The first story is about a woman, Aimee Clauser, who worked in an assisted care facility and injured her back attempting to keep a patient from falling.
Aimee Clauser was helping a woman regain her balance at an assisted-living facility in 1998 when the woman fell backward.What was wrong was two herniated disks, but Clauser didn't find that out until months after being shunted off to her employer-approved physician who kept insisting it was just a strained muscle.
Clauser, then 19, braced herself and caught the woman’s weight but felt a strange sensation race down her back.
"I knew there was something wrong," Clauser said. "I just didn’t know quite what."
A series of surgeries and six years later, Clauser, a single mother with a three-year old son, was "rewarded" for her dedicationn by her employer who put her on the night shift, cut off her health care and is basing her workers comp earnings on the part-time hours she works now, instead of the full time hours she worked before her injury.
Clauser finally hired an attorney, Drew Ganning who says that her health care situation is not uncommon for workers hurt on the job:
it’s not uncommon for employers to cut off coverage when a worker is hurt on the job and their new schedule does not qualify them for benefits.Meanwhile, one of Clauser's disks is still bulging, painfully pressing against her spinal cord.
The Department of Labor and Industry doesn’t require employers to provide health insurance, and rising medical costs concern employers and workers.
Maintaining health care after an accident is a growing concern for Gannon’s clients, particularly those who are primary wage-earners.
In Clauser’s case, she tried COBRA coverage for a few months for herself and her son. That insurance is offered through the Consolidated Omnibus Budget Reconciliation Act to provide continuation of group health coverage that otherwise would be terminated.
The coverage cost of just under $300 every two weeks was just too much money. Her rent is $575 a month, and she makes $314 every two weeks.
Because she makes more than what is covered by part-time workers’ compensation, she receives no supplemental check from The Brunswick at Longstown’s insurance company for her injury.
To keep expenses down, she has postponed doctor’s visits that don’t relate to her work injury.
Clauser said it is sad to say, but the government money from Supplemental Security Income that her son receives because of a birth defect keeps the family afloat. That contributes $300 a month.
"It’s not my fault I had to go part-time,” Clauser said. “It was because of a work-related injury."
During the last few weeks, her condition has deteriorated. She has numbness in her left leg and her left foot feels like she has an intense muscle cramp on her arch.
She suspects the bulging disk is to blame, but she’s scared to find out if the numbness means more surgeries and time away from earning money.
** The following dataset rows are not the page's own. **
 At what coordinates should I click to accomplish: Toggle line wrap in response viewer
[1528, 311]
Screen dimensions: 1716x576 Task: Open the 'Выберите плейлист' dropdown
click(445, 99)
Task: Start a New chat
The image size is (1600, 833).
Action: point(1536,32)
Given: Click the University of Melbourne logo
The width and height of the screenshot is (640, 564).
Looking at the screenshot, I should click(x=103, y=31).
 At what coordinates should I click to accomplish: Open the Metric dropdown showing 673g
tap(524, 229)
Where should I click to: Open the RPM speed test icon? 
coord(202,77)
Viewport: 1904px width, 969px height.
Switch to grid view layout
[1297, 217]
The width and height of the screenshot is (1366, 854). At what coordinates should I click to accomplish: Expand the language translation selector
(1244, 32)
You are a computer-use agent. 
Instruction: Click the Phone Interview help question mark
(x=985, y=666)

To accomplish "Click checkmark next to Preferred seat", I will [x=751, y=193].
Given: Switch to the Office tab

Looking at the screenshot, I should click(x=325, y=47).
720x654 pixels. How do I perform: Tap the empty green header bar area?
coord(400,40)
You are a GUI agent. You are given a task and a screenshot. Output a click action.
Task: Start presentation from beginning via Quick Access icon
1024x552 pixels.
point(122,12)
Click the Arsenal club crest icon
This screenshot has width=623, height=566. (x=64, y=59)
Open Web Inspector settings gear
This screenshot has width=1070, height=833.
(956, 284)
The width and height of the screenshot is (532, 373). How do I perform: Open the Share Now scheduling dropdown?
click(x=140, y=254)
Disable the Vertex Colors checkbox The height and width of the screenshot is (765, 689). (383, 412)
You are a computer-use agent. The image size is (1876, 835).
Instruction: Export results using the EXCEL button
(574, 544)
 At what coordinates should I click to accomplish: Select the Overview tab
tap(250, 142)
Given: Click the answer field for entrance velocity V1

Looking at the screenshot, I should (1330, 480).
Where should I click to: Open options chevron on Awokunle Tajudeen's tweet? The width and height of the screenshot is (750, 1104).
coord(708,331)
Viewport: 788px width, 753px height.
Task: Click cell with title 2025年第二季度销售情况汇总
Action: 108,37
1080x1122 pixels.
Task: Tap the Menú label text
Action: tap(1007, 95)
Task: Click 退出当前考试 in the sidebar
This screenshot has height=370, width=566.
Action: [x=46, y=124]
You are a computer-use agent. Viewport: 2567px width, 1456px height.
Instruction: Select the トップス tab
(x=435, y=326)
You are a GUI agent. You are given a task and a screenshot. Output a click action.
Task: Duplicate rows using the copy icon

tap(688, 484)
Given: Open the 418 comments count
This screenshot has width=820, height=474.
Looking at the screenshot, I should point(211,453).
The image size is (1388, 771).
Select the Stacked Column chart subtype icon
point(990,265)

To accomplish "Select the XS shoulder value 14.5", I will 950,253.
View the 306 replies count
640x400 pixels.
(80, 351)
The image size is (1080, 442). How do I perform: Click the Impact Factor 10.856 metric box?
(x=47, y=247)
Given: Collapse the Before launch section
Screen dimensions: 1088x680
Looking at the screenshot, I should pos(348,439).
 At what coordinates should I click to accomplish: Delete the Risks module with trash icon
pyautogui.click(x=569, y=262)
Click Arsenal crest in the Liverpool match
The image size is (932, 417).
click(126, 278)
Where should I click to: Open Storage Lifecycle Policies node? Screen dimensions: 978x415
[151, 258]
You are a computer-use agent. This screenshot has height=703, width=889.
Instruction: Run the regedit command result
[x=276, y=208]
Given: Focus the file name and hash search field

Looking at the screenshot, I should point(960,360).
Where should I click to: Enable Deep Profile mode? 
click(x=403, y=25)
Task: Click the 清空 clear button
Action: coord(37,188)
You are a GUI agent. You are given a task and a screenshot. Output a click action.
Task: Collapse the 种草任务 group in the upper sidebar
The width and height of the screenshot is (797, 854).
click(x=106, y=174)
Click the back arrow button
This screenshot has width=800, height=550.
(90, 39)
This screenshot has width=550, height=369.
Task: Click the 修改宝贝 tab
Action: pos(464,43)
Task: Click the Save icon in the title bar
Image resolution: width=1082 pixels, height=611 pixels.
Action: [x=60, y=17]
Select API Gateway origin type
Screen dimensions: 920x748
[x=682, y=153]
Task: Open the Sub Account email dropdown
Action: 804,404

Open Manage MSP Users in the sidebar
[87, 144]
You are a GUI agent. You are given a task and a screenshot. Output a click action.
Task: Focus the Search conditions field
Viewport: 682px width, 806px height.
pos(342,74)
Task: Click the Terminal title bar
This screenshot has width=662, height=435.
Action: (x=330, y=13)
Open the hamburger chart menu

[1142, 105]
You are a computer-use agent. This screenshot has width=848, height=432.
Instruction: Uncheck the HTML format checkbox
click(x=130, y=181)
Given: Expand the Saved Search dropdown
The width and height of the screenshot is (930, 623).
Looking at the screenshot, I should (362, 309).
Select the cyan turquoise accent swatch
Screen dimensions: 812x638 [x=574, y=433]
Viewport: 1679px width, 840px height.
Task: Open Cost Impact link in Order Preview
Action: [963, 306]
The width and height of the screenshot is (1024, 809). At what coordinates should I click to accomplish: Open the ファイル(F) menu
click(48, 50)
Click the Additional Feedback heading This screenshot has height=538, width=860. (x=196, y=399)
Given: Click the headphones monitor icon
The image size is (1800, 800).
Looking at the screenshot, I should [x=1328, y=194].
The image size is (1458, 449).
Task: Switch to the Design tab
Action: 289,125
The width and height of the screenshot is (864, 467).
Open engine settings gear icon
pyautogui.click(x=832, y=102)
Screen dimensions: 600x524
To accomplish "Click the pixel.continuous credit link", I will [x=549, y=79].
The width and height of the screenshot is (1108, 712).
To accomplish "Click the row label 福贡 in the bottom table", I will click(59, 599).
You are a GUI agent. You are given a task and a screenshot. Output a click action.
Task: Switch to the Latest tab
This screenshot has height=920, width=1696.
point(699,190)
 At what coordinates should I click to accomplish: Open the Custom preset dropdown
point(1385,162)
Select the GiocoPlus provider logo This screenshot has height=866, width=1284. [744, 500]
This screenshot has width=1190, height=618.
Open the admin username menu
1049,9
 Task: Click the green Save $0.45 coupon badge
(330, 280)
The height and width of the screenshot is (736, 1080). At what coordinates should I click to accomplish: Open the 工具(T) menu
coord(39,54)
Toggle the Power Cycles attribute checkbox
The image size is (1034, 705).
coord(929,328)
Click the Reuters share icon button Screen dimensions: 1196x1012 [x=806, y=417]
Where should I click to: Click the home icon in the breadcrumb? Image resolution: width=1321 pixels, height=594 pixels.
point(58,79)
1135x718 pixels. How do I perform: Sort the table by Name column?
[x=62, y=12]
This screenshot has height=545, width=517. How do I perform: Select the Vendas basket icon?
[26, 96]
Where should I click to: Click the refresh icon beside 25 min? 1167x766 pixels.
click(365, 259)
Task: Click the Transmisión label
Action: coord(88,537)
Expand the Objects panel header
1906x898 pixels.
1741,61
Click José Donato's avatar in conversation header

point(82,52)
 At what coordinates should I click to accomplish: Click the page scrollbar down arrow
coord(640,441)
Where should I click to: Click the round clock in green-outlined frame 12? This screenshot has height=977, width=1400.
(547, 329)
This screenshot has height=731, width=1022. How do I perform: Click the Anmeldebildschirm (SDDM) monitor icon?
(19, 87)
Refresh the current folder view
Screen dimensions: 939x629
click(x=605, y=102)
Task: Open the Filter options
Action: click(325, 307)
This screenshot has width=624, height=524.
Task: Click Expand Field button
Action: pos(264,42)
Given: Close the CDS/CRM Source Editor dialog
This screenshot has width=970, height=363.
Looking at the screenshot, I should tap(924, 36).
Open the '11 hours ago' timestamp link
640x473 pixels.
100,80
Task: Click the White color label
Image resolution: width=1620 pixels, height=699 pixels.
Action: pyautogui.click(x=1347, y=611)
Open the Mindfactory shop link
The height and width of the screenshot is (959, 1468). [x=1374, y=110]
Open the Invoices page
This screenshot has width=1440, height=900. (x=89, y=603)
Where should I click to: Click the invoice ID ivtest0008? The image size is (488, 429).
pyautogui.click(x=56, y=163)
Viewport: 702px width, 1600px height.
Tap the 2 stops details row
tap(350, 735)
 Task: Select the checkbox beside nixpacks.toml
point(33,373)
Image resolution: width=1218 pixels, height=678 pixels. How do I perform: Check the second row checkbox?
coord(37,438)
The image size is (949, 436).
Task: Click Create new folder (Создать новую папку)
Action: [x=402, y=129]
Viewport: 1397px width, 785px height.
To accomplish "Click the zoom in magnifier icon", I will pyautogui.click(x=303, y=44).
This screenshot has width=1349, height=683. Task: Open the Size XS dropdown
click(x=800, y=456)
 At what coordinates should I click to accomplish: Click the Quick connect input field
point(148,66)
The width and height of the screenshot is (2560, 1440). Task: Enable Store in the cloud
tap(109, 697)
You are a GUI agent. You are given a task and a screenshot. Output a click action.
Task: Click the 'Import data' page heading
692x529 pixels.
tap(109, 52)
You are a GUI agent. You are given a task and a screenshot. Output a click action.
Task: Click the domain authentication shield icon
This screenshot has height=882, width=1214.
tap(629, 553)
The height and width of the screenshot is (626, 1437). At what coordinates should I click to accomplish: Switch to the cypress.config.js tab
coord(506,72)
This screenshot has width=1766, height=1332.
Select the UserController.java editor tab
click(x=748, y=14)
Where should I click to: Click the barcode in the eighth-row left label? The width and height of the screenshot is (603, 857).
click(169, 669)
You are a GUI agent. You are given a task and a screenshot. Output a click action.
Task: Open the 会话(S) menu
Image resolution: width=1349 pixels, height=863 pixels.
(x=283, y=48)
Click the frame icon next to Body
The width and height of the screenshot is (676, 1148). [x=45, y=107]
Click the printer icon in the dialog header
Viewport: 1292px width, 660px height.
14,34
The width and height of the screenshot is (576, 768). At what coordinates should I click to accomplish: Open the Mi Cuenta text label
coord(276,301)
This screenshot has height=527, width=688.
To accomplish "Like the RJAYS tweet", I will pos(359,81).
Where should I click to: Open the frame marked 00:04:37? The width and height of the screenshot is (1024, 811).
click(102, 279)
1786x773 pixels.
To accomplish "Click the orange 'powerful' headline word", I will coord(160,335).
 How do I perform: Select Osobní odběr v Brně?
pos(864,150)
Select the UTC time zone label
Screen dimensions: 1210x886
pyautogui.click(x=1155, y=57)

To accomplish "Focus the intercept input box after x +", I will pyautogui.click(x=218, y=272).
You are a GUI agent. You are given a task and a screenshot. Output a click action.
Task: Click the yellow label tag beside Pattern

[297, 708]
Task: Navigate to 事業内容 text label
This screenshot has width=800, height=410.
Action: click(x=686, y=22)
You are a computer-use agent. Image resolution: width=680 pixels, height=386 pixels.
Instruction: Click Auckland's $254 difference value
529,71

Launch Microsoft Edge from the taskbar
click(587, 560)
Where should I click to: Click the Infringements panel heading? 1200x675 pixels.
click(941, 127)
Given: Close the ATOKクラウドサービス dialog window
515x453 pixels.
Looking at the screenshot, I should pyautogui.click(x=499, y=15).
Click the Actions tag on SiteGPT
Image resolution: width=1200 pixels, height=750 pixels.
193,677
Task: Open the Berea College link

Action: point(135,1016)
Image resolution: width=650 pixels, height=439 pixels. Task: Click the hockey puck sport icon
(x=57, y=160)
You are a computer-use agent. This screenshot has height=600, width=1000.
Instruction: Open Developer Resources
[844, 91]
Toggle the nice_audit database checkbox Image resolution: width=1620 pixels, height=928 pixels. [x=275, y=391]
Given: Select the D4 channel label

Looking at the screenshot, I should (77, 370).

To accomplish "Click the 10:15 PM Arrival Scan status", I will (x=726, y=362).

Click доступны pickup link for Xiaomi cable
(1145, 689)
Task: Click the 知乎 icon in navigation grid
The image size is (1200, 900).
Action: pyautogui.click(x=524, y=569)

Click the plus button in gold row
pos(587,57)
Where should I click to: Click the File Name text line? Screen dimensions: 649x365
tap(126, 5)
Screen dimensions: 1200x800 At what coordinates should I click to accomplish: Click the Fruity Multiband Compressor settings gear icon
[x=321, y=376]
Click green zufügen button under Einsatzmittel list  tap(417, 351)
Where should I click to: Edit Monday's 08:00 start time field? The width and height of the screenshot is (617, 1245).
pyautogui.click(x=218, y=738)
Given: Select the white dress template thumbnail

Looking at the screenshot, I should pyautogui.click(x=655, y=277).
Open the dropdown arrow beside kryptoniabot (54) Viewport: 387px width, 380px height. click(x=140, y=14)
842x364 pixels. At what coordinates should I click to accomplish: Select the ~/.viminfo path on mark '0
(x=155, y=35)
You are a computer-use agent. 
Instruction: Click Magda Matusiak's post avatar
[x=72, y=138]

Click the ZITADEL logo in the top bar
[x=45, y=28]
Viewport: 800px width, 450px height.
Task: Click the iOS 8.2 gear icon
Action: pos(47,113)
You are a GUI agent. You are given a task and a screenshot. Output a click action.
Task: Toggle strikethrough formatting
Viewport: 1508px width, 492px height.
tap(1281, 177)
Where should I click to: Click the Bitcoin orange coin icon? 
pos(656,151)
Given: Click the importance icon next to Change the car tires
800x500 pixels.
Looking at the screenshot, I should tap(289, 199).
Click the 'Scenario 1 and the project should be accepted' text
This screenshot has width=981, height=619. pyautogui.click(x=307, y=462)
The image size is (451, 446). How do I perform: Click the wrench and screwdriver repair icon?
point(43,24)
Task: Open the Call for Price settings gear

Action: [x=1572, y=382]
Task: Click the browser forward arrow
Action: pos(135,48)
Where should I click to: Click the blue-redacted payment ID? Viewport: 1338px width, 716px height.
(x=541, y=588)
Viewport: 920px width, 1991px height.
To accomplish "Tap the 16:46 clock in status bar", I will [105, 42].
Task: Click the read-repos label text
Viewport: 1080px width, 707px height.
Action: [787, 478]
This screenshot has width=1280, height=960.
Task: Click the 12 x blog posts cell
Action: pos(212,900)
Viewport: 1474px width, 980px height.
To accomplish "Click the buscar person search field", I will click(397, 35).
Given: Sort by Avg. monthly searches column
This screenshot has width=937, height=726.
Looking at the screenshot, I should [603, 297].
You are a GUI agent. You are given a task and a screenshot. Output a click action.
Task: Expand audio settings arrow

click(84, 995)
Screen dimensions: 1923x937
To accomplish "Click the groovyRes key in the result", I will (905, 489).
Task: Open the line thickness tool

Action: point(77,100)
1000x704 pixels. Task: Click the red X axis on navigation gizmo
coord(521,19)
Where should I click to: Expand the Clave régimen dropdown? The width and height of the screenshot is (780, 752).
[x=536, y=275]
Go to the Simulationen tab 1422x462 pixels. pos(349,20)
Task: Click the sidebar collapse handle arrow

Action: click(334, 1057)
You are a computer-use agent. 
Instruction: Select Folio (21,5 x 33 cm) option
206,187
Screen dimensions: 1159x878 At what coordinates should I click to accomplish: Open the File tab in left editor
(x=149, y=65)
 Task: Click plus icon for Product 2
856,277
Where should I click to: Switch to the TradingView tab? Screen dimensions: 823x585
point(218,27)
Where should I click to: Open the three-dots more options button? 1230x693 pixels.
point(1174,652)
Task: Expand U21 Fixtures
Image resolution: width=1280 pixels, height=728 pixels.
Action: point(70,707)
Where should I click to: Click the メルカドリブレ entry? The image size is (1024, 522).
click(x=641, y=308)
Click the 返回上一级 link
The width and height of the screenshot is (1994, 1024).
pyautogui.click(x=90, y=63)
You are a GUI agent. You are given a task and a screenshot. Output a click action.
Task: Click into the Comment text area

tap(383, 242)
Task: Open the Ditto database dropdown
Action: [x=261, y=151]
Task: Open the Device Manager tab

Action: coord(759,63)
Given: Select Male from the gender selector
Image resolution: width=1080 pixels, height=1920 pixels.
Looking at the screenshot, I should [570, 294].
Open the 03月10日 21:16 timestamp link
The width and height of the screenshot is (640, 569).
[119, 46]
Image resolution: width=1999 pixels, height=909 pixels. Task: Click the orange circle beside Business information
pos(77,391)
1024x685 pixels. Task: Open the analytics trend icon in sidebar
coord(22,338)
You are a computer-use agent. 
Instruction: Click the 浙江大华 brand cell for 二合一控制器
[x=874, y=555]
Clauser doesn’t want to go to the doctor.
"I don’t want to know,” she said.
*****
This story is like deja vu for me. In 1998, when Clauser suffered her injury, I was working on the federal ergonomics standard at OSHA. We were inundated with stories like Clauser's -- women and men suffering preventable life-changing injuries that could have been prevented if their employers had taken some basic precautions that the ergonomics standard would have required. Many of those workers traveled to Washington D.C. -- some in severe pain -- to testify at OSHA hearings in early 2000 and to tell their stories to their Congressional representatives. The ergonomics standard was finally issued -- after ten years of struggle -- in November 2000.But it turns out that most of their Senators and Congressmen didn't really care about the Aimee Clausers of this country. After a few hours of debate, Congress voted to repeal the ergonomics standard in March 2001, and the repeal bill was the first major piece of legislation signed by the newly selected President, George W. Bush. Even Clauser's "moderate, labor-friendly" Senator, Arlen Specter, didn't have the balls to support the standard.
Meanwhile, back injuries and other ergonomic hazard continue to account for one-third of all worker injuries in this country and by far the leading cause of injury for health care workers like Aimee Clauser, who this administration apparently considers disposable. OSHA has issued fewer than two dozen citations for ergonomic hazards in the past four years.